Kiwi Ferns World Cup-winning captain Luisa Avaiki wants New Zealand's top talent playing at home but she's been forced to help a record number of players chase professional opportunities overseas.
Before the pandemic a small percentage of the Kiwi Ferns players plied their trade for Australian clubs in the women's NRL (NRLW), that number was set to increase substantially this year.
The void left by the Warriors dropping out of the (NRLW) meant players seeking elite competition ahead of this year's Rugby League World Cup needed to be willing to relocate.
Avaiki coached the Warriors in their first season in the NRLW in 2018 and was now in charge of developing the women's game with New Zealand Rugby League as well as being a Kiwi Ferns assistant coach.
The NZRL was "committed" to providing professional pathways and Avaiki said the governing body was working with the NRL to compile a list of players - predominantly from the wider Kiwi Ferns squad - to put in front of the six NRLW coaches.
"Obviously the other clubs and coaches won't know who our girls are so it's really important that we do work with the NRL to provide those names," she said.

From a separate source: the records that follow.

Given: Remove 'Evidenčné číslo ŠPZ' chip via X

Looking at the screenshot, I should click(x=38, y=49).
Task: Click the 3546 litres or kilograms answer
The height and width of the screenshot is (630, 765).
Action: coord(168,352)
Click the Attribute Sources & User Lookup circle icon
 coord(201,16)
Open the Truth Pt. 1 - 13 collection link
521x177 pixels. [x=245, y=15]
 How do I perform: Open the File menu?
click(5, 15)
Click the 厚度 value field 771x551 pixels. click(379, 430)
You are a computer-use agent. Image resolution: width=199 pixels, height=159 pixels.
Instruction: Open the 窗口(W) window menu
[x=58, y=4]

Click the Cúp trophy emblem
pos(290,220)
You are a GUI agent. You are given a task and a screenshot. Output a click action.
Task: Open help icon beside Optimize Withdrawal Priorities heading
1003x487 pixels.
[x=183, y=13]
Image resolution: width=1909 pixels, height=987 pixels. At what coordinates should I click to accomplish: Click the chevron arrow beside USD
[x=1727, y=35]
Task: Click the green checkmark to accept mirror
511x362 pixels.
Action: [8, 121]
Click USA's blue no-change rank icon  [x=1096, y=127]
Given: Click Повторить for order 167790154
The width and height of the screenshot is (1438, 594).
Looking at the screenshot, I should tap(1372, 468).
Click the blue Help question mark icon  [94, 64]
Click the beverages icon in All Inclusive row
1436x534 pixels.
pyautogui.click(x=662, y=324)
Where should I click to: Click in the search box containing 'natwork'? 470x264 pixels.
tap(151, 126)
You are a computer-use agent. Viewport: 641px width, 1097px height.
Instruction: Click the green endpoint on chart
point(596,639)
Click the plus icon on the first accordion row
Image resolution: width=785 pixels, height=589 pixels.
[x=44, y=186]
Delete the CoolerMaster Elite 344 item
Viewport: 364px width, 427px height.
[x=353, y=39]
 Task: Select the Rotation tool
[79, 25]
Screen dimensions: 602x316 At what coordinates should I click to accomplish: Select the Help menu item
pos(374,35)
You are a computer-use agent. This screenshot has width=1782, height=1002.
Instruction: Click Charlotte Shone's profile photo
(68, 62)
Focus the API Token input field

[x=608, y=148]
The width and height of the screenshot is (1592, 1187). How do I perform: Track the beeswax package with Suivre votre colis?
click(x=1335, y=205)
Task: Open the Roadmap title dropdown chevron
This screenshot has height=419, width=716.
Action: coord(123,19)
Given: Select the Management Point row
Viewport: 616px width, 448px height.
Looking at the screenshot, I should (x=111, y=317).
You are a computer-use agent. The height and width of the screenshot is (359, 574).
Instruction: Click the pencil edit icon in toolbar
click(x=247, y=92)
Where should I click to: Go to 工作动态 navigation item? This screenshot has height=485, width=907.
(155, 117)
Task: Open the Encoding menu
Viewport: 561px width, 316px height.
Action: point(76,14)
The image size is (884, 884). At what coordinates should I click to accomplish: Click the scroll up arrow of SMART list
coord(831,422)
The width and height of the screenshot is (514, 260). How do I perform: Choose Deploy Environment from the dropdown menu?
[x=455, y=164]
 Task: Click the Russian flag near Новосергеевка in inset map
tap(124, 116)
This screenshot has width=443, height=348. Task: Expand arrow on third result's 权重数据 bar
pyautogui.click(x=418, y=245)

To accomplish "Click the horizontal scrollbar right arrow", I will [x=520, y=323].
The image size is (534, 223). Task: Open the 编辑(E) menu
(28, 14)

"Our girls are automatically connected to the Warriors because our families are from here and what the Warriors represent for their whanau and for our community clubs, so ideally that's where they'd want to be.
"We understand the [Warriors] decision around Covid and the difficulty around that is that our girls still want those opportunities and in fairness to them they should be able to still get them."
The five New Zealand-based players who joined the Warriors makeshift team in Australia last year had opened the door for more players to make a similar move, Avaiki said.
"We had a very big group of our girls who missed out on NRLW last year because of Covid and because it just wasn't viable due to their personal circumstances that they go. Even though last year the NRL were really confident to carry on that competition there was still a lot of uncertainty amongst the players but I think now that the girls have seen that it was safe they feel comfortable with the conditions that the clubs will be talking to them about.
"This year we've had a bigger number of players who've indicated if they were offered a contract or had an offer of interest they'd definitely be in the position to relocate."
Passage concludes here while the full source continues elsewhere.